The existence of the slow to very slow (ms to s) q-independent relaxation time demonstrates that there are structural changes occurring in the system. An increase in temperature makes the spontaneous curvature H_{0} more negative. From the basic model of the sponge phase we can conclude that the topology of the bilayer network should change with Δχ_{E} < 0. Such a process involves bilayer fusion. We here define fusion as a process where Δχ_{E} < 0, and where fission then involves Δχ_{E} > 0. The most likely interpretation of the T-jump data is then that we are monitoring a bilayer fission process with a rate that increases sharply with increasing concentration.

The study of the kinetics of the phase change sponge-to-lamellar structure provides an alternative way to study bilayer fusion/fission. Fig. 12 illustrates how one through a T-jump or T-quench can transform between a sponge and a lamellar phase [50]. At these low concentrations the kinetics is so slow that the changes are conveniently monitored by ^{2}H magnetic resonance on samples containing heavy water. In this case it is obvious that the transformation between the two phase-structures involves a change in the bilayer topology through fusion or fission depending on the direction. In Fig. 12 it is seen that the time scale for the phase change is approximately the same in both directions. Furthermore the observed rate is consistent with the values extrapolated to lower concentrations in the light scattering T-jump studies discussed above. The most reasonable interpretation is that also for the phase change it is the fusion/fission that is the rate-limiting step.

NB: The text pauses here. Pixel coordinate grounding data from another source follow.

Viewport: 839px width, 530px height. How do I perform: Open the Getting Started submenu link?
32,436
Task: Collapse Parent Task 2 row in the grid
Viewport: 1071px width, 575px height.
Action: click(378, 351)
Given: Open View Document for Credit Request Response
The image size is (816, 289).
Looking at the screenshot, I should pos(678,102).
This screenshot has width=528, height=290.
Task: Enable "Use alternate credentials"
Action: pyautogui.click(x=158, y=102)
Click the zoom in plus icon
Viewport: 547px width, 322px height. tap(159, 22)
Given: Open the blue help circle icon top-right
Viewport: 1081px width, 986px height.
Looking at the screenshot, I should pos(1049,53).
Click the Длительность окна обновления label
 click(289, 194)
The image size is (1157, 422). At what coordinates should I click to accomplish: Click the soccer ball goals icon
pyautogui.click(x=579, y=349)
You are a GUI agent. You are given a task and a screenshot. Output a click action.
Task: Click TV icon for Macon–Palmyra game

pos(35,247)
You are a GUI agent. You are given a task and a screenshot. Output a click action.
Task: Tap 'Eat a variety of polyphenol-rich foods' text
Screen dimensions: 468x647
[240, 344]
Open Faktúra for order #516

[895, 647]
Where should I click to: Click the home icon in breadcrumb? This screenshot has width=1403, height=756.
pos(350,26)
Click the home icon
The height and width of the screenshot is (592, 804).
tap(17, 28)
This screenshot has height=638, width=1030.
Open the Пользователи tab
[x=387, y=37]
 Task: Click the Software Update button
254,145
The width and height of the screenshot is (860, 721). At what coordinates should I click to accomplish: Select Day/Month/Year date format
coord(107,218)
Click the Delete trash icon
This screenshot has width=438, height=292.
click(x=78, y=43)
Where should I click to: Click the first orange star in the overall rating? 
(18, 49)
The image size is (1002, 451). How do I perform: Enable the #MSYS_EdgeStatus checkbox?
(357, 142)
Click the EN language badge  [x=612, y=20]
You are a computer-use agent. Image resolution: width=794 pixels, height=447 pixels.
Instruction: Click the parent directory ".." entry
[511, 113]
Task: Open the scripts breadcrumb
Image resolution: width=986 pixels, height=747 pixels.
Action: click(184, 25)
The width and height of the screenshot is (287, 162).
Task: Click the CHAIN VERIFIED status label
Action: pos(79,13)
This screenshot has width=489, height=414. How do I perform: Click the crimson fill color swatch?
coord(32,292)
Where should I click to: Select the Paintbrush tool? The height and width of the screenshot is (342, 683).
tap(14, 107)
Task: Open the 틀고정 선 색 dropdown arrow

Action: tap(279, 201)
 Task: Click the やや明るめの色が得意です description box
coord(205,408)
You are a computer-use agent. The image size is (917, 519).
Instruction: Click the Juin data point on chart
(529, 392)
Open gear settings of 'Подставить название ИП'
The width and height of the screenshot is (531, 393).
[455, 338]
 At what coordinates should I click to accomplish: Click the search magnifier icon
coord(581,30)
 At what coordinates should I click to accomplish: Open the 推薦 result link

Fusion can also be studied directly in vesicle systems using scattering methods. Vesicles with bilayers of nonionic surfactant differ from the much more studied membrane lipid case in two interesting ways. The bending rigidity is substantially smaller in the nonionic systems. More important, however, is that the monolayer spontaneous curvature is independently known and can be easily modulated by moderate temperature changes. This provides a basis for a quantitative test of theoretical models [42,51,52] of fusion based on the curvature energy concept. Recent work [53] has shown qualitatively that the spontaneous curvature has a strong influence on the rate of vesicle fusion. A lamellar phase can in dilute conditions be dispersed into kinetically stable unilamellar vesicles, while this is not the case for the sponge phase. Hence, kinetic vesicle stability requires H_{0} > 0, as suggested by fusion models.

## 10 Conclusions

We have shown how one can use microemulsions to study a number of fundamental problems in the physical chemistry of solutions. Although microemulsions are commonly referred to as complex liquids this complexity can in many cases be turned into an advantage and the systems turn out to be simpler than the “simple liquids”. In the microemulsion the role the single molecule has in simple liquids is taken by the surfactant monolayer. This object can appear with varying size, shape and topology. However, the Helfrich curvature free energy provides a very useful tool for calculating the energetics of the various monolayer configurations. It was de Gennes and Taupin [8] who pioneered this very useful approach.